Settling to sleep on the side is often more comfortable, remembering either side is fine, just whichever is most comfortable. Placing a pillow between the legs can support this side sleeping position. Some people may move about during sleep, and wake up on their back. This is normal – simply move back to the side sleeping position to resettle.
Cure Kids Sleep On Side Campaign (transcript)
Miriama Kamo (Voiceover):
New research shows that sleeping on your side on the last three months of pregnancy helps prevent stillbirth.
[Text on screen: There were two in bed… And the little one said… Roll over, rollover.]
Miriama Kamo (Voiceover):
It’s usual to change position while asleep.
The important thing to remember is to start on your side.
If you wake up on your back, just roll back onto your side.
Going to sleep on your side from 28 weeks of pregnancy means you’re helping to keep your baby healthy.
For more information, go to www.sleeponside.org.nz
Ideas to support sleep while hapū
Establish a good routine
Try to go to bed at a similar time each night, and wake at a similar time each day. This supports rhythm across the day and between awake and sleep time.

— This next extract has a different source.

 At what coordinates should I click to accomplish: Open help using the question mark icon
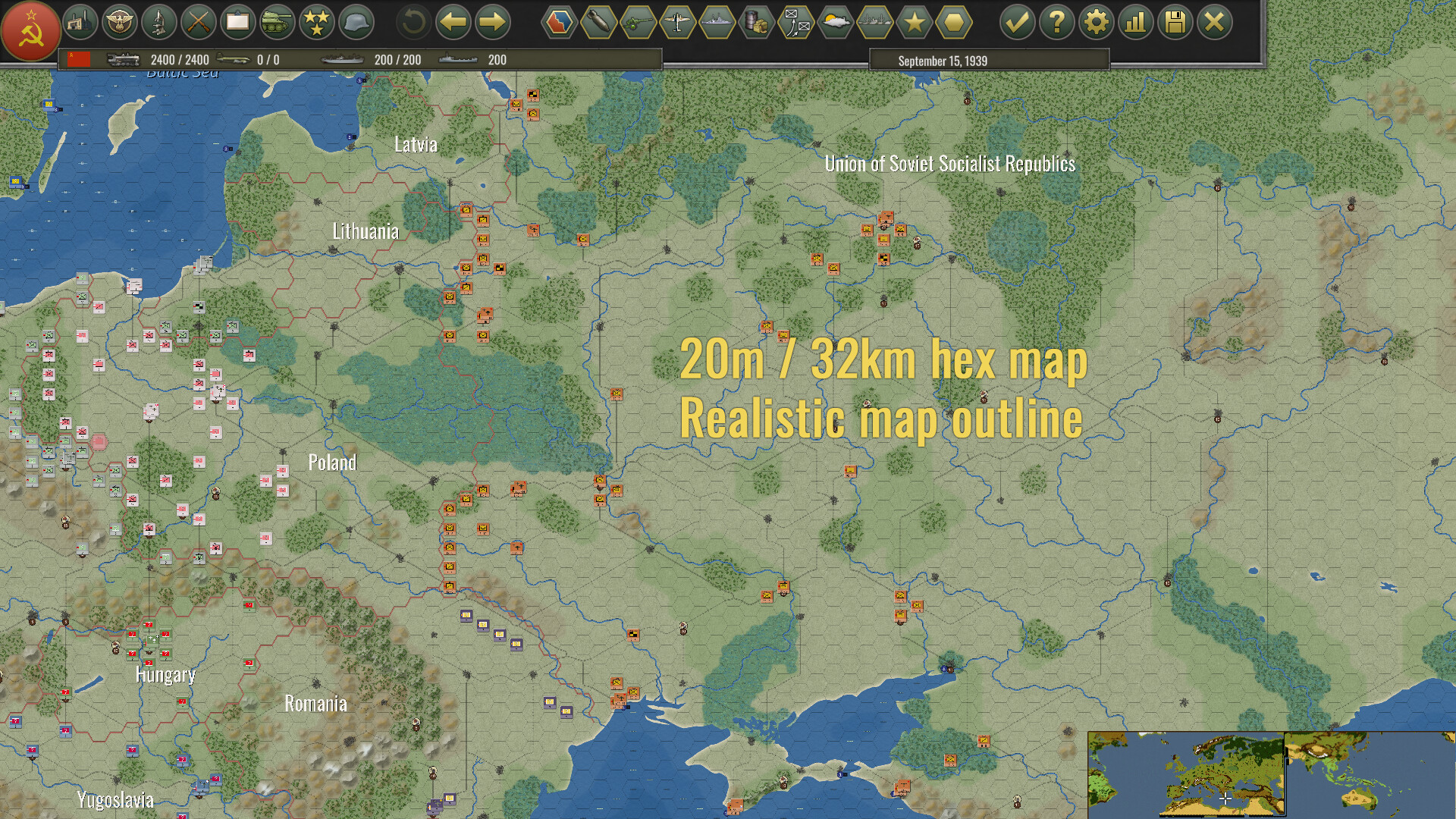[x=1056, y=23]
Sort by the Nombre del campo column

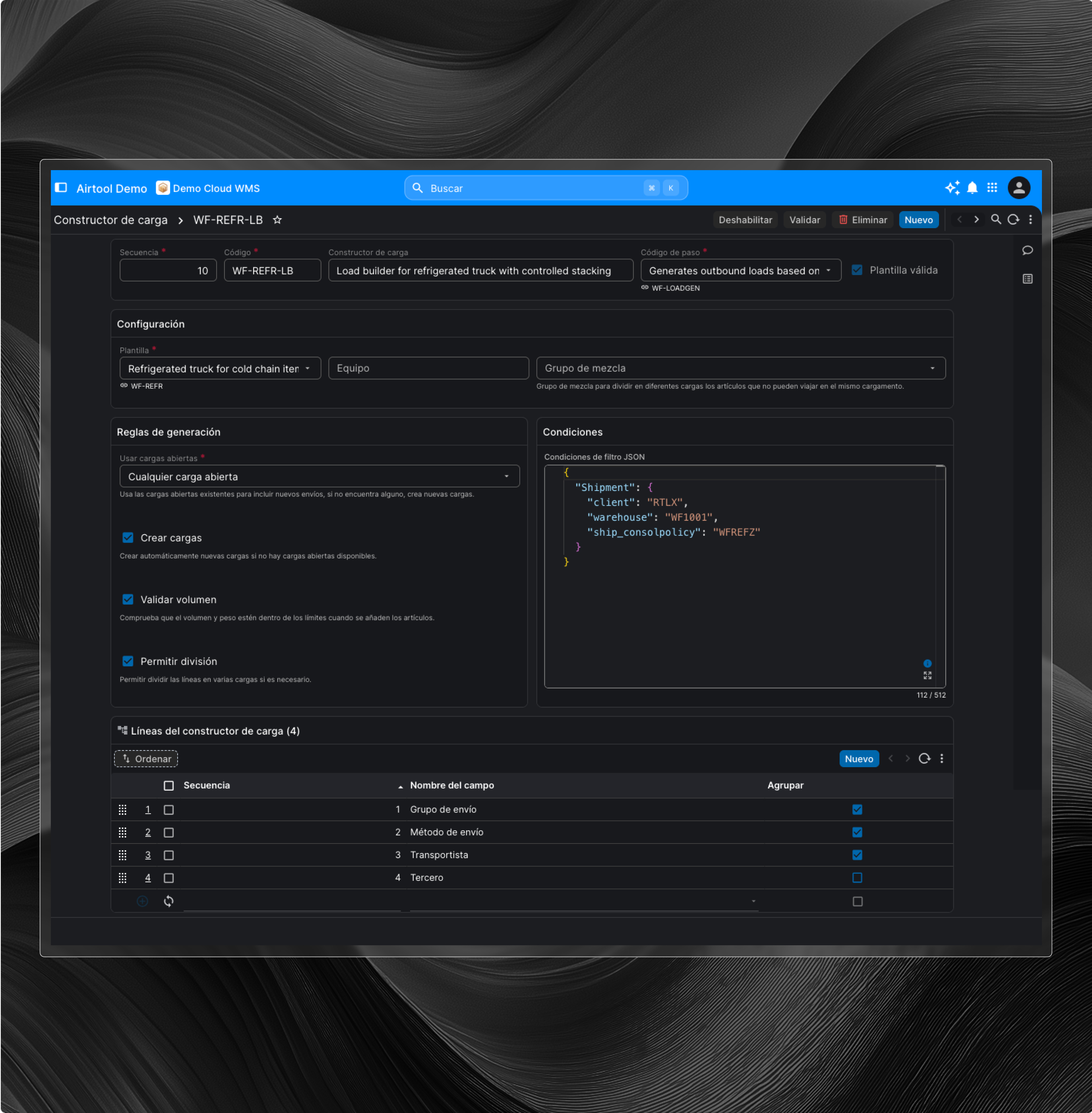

Include gentle exercise during the day to support relaxation, healthy habits and tire the body to prepare for sleep.
Create a relaxing environment
Keep the room cool, dark and quiet. Reading before bedtime, rather than using a device, supports better sleep too.
Puku (stomach) breathing, mirimiri and meditation are also useful to support relaxation.
Find support with any health concerns
Worries about health can prevent winding down for bed. Whānau workers, midwives and other health professionals can provide excellent guidance around good kai choices to ensure the body and puku are settled at night time to ease any worrying aches or birth worries.
Sometimes it can be useful to talk about overall health and wellbeing using models such as Te Whare Tapa Whā.
Ease other stress
Talk about and find support for any other stress that isn’t supporting quality sleep. There are organisations that can provide really great support to help with financial or relationship stress.
Sometimes worries can seem heightened while pregnant. Encourage whānau to kōrero with friends, whānau and trusted kaimahi to help manage anything that feels stressful or overwhelming.